Run Lola Run (Tom Tykwer, 1999) 75
A flashy, stylish, hyperkinetic action film that exists for the sole purpose of being a flashy, stylish, hyperkinetic action film. There's basically no substance beneath its glimmering, immaculately produced surface, but the movie's just so damn nice to look at that it really doesn't matter. It's a lot of fun: not the sort of thing I'd ever turn to for any sort of "substantial viewing experience," but it's a staggering exercise in technique, and it's highly entertaining. For a movie whose only goal is to entertain, I'd say that's a success.

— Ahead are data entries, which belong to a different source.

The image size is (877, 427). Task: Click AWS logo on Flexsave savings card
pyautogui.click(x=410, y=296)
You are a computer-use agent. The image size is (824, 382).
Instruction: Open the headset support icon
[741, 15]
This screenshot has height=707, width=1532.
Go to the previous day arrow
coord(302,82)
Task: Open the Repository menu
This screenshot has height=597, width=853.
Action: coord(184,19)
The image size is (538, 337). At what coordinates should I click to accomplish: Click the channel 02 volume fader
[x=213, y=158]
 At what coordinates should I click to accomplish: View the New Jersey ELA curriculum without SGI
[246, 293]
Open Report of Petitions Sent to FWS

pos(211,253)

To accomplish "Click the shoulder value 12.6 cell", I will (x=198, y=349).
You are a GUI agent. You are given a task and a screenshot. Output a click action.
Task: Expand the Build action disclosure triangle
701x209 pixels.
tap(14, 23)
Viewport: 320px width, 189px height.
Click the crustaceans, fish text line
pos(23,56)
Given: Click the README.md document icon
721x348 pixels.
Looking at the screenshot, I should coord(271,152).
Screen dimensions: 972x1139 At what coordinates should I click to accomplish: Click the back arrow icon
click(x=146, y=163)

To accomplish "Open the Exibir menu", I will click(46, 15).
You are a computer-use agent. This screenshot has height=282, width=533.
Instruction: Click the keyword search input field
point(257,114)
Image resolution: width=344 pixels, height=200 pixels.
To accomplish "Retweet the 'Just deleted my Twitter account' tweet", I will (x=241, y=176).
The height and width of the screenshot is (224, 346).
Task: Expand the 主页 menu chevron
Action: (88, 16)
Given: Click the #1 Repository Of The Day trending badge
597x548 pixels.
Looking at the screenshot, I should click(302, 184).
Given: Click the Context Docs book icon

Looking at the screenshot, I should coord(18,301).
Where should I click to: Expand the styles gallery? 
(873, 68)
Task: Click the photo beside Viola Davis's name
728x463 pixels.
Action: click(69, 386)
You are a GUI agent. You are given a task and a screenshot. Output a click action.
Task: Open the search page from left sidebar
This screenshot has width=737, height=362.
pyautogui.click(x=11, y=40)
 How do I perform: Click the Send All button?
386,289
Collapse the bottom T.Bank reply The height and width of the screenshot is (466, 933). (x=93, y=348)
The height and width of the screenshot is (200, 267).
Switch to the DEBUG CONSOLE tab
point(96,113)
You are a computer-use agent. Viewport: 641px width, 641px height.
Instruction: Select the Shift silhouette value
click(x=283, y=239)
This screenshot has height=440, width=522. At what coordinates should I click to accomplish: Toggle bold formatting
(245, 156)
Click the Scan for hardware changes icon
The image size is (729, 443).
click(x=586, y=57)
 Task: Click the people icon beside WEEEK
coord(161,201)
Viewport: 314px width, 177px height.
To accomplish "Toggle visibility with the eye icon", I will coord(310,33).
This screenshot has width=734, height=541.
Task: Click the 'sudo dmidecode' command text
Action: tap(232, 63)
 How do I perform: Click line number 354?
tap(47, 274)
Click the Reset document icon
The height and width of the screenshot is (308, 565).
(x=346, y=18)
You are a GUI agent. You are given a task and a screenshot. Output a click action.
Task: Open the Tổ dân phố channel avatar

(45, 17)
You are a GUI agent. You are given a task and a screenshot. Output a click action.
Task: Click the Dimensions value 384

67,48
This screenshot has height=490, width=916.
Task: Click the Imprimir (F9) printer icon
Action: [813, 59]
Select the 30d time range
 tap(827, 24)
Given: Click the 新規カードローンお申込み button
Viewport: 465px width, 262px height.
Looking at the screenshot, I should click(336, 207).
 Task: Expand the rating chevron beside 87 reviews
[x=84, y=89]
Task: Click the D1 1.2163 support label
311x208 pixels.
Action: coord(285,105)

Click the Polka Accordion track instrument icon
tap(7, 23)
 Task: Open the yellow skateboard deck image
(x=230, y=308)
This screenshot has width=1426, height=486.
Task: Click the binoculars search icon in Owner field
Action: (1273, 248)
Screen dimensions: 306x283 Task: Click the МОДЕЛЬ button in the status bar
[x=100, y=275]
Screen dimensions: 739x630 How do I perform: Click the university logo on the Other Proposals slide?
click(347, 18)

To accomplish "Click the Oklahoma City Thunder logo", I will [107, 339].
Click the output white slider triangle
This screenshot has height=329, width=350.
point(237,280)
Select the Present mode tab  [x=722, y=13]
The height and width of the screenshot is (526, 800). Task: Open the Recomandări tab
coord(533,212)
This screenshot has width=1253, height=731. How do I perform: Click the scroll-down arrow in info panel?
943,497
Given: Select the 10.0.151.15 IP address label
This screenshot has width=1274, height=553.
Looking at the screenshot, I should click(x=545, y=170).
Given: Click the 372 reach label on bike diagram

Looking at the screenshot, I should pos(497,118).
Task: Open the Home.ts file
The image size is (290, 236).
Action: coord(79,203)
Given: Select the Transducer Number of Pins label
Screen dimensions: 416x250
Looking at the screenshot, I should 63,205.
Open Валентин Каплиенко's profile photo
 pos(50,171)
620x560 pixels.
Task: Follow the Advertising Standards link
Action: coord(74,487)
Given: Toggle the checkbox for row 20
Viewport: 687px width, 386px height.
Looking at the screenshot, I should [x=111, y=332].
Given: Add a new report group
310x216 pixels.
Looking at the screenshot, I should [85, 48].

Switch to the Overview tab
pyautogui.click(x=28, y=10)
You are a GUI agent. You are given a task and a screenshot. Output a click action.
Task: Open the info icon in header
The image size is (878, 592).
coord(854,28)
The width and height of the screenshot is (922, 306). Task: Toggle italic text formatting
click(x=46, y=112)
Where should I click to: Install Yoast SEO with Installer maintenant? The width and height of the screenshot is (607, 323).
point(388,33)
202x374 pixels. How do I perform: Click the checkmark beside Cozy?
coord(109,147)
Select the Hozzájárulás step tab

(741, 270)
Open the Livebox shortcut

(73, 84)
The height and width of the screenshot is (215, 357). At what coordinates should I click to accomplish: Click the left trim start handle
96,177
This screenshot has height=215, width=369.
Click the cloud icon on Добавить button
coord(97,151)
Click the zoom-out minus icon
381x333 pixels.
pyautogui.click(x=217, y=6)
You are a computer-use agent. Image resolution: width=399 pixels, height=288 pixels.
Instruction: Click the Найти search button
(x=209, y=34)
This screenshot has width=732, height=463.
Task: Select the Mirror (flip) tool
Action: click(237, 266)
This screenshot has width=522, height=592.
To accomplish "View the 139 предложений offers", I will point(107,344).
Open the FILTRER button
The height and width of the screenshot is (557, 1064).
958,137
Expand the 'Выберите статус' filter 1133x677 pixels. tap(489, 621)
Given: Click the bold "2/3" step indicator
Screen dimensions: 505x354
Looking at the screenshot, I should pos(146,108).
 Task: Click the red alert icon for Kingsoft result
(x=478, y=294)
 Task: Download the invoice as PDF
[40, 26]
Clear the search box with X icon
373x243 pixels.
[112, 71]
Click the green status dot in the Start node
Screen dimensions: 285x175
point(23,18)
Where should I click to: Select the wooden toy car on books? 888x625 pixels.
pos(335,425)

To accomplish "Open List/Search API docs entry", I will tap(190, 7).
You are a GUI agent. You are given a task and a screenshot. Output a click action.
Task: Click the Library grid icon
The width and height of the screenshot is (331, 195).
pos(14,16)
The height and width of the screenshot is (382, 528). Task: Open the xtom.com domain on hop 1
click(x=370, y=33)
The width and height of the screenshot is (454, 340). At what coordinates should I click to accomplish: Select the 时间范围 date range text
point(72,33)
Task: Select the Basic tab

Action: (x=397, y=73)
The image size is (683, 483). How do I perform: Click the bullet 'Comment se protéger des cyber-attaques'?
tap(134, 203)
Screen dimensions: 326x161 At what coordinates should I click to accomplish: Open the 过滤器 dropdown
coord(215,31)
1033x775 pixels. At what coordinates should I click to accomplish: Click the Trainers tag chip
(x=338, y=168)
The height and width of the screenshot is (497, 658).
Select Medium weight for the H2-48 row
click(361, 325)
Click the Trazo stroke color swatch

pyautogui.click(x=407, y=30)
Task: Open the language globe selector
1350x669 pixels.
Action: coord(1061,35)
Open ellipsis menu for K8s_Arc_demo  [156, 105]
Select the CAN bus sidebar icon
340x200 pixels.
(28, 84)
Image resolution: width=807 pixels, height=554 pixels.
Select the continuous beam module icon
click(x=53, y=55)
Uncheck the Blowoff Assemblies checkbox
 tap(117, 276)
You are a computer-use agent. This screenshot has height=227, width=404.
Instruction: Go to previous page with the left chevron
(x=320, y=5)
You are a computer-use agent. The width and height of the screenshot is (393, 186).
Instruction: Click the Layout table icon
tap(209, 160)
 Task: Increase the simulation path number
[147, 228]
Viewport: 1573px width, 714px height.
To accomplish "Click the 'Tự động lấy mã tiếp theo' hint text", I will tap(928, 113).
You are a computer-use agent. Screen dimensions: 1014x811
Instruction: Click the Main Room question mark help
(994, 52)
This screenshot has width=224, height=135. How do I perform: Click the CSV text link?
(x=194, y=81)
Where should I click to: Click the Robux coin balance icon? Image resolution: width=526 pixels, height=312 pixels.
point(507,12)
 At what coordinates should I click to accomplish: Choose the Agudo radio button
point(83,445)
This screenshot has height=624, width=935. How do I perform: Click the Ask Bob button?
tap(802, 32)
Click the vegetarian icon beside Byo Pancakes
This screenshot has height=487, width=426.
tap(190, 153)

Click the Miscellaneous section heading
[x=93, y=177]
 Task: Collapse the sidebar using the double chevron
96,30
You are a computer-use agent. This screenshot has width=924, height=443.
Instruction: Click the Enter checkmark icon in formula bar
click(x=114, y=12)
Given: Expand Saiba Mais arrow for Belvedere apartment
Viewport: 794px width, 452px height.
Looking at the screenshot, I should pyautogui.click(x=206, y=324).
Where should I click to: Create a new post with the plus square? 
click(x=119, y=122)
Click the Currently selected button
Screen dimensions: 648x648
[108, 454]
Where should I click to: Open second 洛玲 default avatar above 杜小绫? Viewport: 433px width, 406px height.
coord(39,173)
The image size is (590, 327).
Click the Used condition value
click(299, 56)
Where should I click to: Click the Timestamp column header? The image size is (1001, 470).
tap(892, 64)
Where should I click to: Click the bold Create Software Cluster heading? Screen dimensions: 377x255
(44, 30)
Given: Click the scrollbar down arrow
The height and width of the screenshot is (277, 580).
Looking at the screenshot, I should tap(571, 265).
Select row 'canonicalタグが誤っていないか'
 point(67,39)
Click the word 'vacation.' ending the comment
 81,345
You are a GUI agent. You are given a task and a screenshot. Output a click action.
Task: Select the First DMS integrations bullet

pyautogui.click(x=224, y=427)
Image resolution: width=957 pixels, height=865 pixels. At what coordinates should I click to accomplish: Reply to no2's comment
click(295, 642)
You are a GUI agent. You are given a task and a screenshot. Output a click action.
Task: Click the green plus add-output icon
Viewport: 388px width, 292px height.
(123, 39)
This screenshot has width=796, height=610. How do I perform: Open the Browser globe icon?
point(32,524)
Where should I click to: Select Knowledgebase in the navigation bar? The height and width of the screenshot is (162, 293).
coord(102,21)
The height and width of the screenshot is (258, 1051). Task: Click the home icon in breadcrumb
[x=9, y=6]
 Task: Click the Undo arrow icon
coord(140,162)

The Rutles (Eric Idle & Gary Weis, 1978) 70
Not having watched this in years and years, I was concerned that my younger viewing self had played up this film's quality a bit too much and that I'd be slightly disappointed upon revisiting it. I shouldn't have worried. Eric Idle's unfortunately underrated Beatles sendup is still amusing after all these years, though definitely more sly and clever than straight-up hilarious (not that there's anything wrong with this at all; it's just slightly different from what I remembered). One good thing that comes with age: I actually get all the references now (I'm pretty sure the humor inherent in the Brian Epstein-inspired Leggy Mountbatten would have been lost on 12-year-old Chris; just a guess), and I'm able to recognize all of the curious guest cameos (like wtf that really is Mick Jagger/Paul Simon/George Harrison, as well as half the original SNL cast). So yeah. Good stuff. And short! You can watch this twice instead of watching Public Enemies once!